A headache due to an increase in pressure in the head causes compression or stretching of nerves or tissue and may be a result of :
- a solid mass
- fluid accumulation (CSF, blood) or swelling
- changes in air pressure
In this instance, the increase in pressure (compression) results in a headache and the pain sensation may differ among individuals. It will not always be perceived as ‘pressure’ or compression.
Causes of a Headache due to Increased Pressure
It is generally accepted that increased pressure within the body, a cavity, organ or tissue, will lead to pain due to the force exerted on surrounding nerve fibers, activation of pressure and pain receptors as well as the stretching of the surrounding tissue.

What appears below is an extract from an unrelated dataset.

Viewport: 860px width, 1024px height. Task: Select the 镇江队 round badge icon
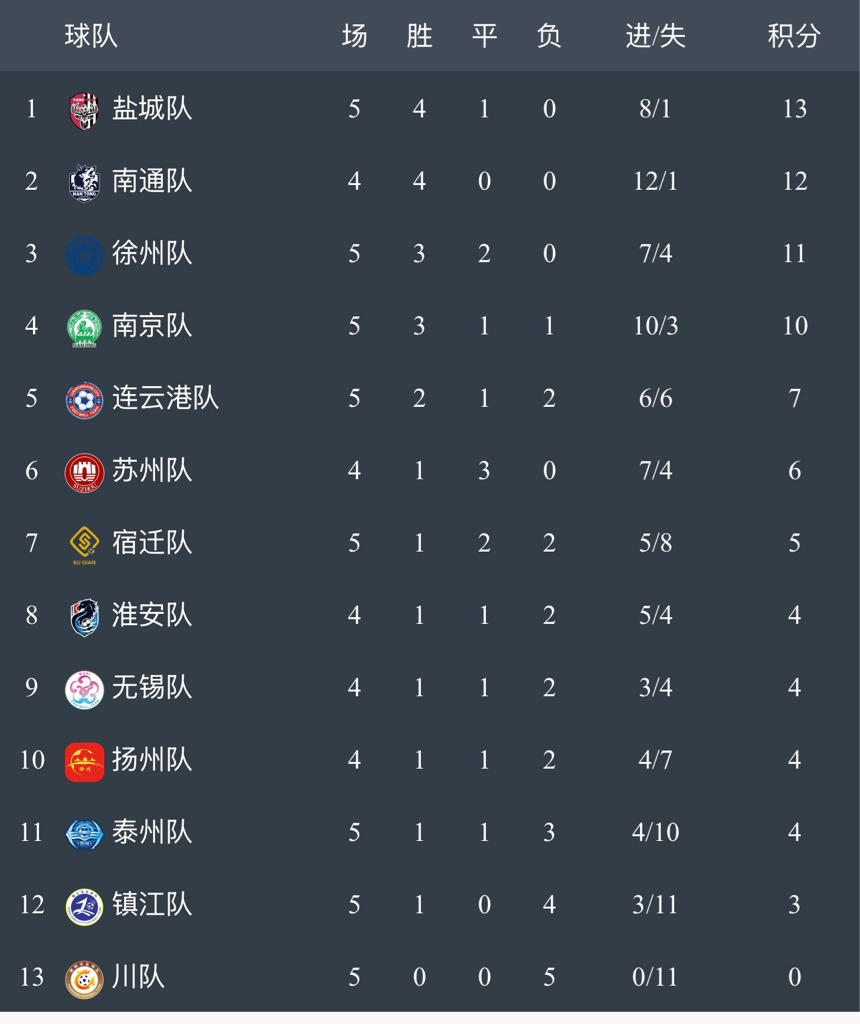pyautogui.click(x=84, y=906)
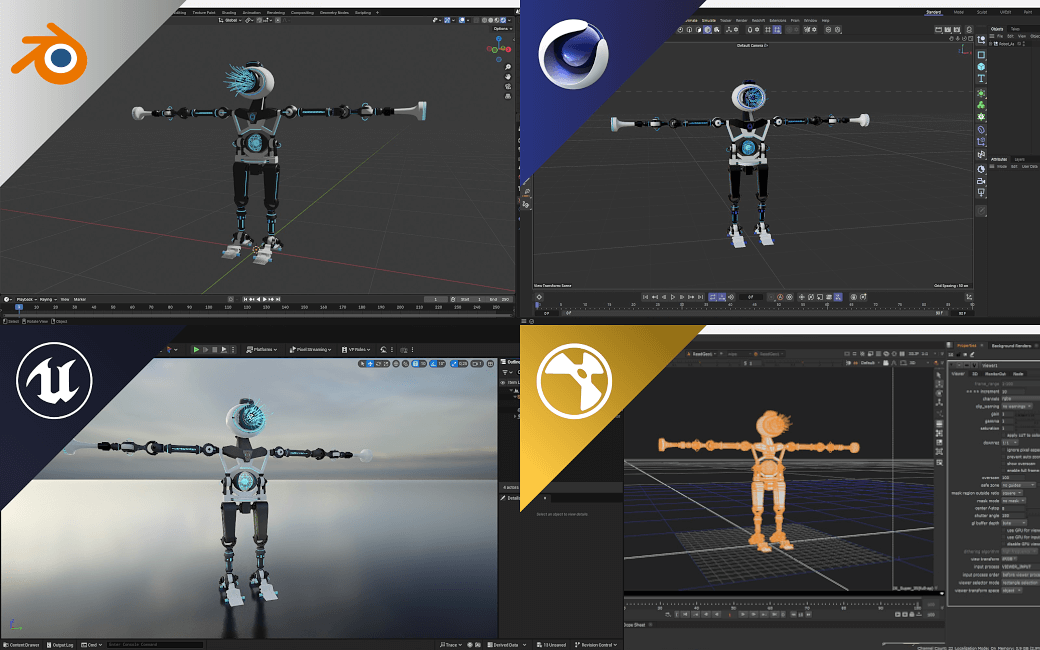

The brain itself is insensitive to pain. However, the surrounding areas like meninges (brain lining), blood vessels (especially the middle meningeal artery) and venous sinuses around the brain, are sensitive to pain. Pressure on the cranial or cervical nerves may also result in pain.
It is often difficult to isolate the exact location of the pain within the head due to the number of structures within the cranial cavity and the brain’s insensitivity to pain. Read more on pressure on the brain.
Cerebral Vault Headache
Any compression that activates the pain receptors above the tentorium cerebelli, where the cerebrum is housed, will cause a frontal headache as a result of referred pain via the trigeminal nerve (CN V / cranial nerve 5).This includes the area in front of and above the ear (temples) and forehead.
Cerebellar Vault Headache
Compression that activates the pain receptors below the tentorium where the cerebellum and brain stem is housed will cause a the rear (posterior) half of the head as a result of referred pain via glossopharyngeal nerve (CN IX), vagus nerve (CN X) or second cervical (neck) nerve (occipital nerve). This includes the area above, behind and slightly below the ear and pain at the back of the head.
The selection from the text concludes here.